Goldman Sachs executives face senators at D.C. hearing
WASHINGTON - In a clash of Wall Street and Washington Tuesday, Goldman Sachs executives sought to defend themselves from lawmakers' charges of greed, conflicts of interest, and harmful gambles on exotic and toxic mortgage-backed securities.
Faced with a withering daylong grilling by senators from both parties, seven current and former executives of the Wall Street giant denied charges they made billions by betting against the same toxic mortgage-backed securities they sold to investors.
"We didn't have a massive short against the housing market and we certainly did not bet against our clients," said Goldman Sachs chief executive Lloyd Blankfein when he appeared late in the day to testify.
But Sen.

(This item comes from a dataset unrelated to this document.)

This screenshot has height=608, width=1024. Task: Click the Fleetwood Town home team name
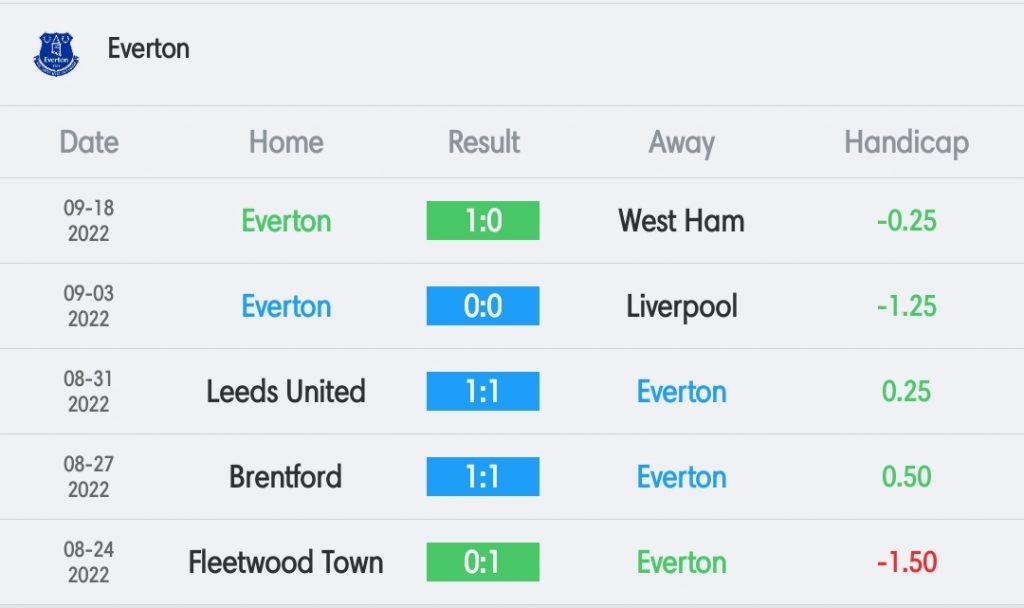(x=285, y=562)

Carl Levin (D-Mich.), chairman of the Permanent Subcommittee on Investigations, didn't buy the denial.
"We're talking about betting against the very thing you are selling . . . without disclosing that to your client," Levin said.
He cited internal Goldman e-mails in which sales staff and others describe different securities the company pushed for sale as "crap" and "bad lemons."

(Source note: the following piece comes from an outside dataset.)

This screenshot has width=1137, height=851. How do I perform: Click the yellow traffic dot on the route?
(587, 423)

Blankfein responded that his company had no obligation to disclose it was taking a short position on the securities it was selling. "The thing we are selling them is supposed to give them [buyers] the risk they want," he said. "They wouldn't care what our views are. They shouldn't care what our views are."

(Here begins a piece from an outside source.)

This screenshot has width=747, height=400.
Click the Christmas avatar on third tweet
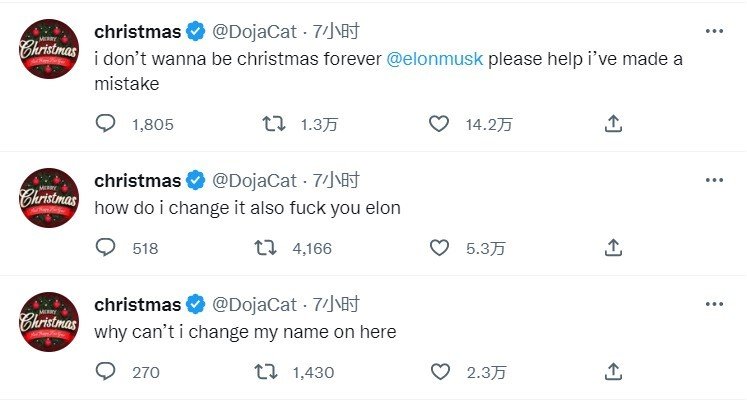tap(49, 322)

That clash between Levin and Blankfein summed up the fundamental and polar perspectives of Washington and Wall Street on the complex financial dealings involving derivatives and "synthetic" instruments.
Democrats are highlighting the "casino" nature of the transactions and dealings as they propose legislation to tighten and add regulations on Wall Street.
Both parties are seeking to appeal to anti-Wall Street sentiment across the country as they battle over that bill in the Senate.
Blankfein primarily blamed "too much lending and too much leverage in the system" as well as financial deals that had become "overly complex" for the financial crisis. But Goldman chief financial officer David Viniar also conceded, "We share responsibility [for the crisis] because we are a major player in the world's financial markets."
Appearing in the first of three panels Tuesday was a top Goldman executive named in a complaint filed earlier this month by the Securities and Exchange Commission that the company misled and withheld information from investors.
Fabrice Tourre, who in an e-mail described himself as the "fabulous Fab," said he did nothing wrong in creating a mortgage-backed security with the help of a hedge fund, which bet that the security would fail. The fund made $1 billion when it did.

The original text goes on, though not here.